By Brent Bozell
Friday, May 30, 2014
It's been 10 years since Ronald Reagan passed away, but
one horrible myth about him will not die. When he passed, The Advocate magazine
published an essay by radical gay playwright Larry Kramer titled "Adolf
Reagan." The rant began: "Our murderer is dead. The man who murdered
more gay people than anyone in the entire history of the world, is dead. More
people than Hitler even."
In Kramer's fever swamp of a brain, Reagan caused AIDS.

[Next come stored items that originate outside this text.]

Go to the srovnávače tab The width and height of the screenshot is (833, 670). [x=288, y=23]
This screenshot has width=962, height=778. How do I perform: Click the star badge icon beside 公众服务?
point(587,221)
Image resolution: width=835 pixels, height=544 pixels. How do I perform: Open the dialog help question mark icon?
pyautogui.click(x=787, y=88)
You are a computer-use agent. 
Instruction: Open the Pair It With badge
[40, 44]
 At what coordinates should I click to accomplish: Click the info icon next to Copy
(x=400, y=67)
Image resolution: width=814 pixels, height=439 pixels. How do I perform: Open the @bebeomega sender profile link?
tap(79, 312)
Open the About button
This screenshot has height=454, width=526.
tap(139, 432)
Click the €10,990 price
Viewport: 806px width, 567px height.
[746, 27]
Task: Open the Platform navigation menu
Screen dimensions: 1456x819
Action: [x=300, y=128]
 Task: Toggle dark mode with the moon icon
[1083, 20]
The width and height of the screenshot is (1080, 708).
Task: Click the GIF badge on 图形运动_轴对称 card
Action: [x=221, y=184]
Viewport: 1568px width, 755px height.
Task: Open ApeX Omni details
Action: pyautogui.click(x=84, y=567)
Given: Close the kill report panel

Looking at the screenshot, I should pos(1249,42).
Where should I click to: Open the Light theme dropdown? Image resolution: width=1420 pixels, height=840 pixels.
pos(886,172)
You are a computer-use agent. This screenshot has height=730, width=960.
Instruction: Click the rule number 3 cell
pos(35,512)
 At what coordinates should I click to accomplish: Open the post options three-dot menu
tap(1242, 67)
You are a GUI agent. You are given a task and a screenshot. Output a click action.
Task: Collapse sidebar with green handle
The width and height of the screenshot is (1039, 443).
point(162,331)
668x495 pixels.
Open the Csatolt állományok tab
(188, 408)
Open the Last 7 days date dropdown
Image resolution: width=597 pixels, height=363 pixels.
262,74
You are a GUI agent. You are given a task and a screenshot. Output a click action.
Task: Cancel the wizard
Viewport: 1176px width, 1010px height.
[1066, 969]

He reveled in its fatalities. Now HBO is honoring Kramer's unceasing hatred by
making a TV movie out of his hate-filled 1985 play/jeremiad "The Normal
Heart." The movie ends with a "historic" note bashing Reagan
some more:
"President Ronald Reagan mentioned AIDS publicly for
the first time Sept. 17, 1985, vowing in a news conference to make AIDS
research a 'top priority.' Reagan's proposed budget for 1986 actually called
for an 11 percent reduction in AIDS spending. By the end of 1986, there were
24,559 reported deaths." (Which is higher than all the Jews murdered by
the Nazis?)
This is the stuff of nuttiness. It's bad enough that a
magazine would publish this bile; it's unconscionable that a TV network produce
a movie "based on real events" furthering it.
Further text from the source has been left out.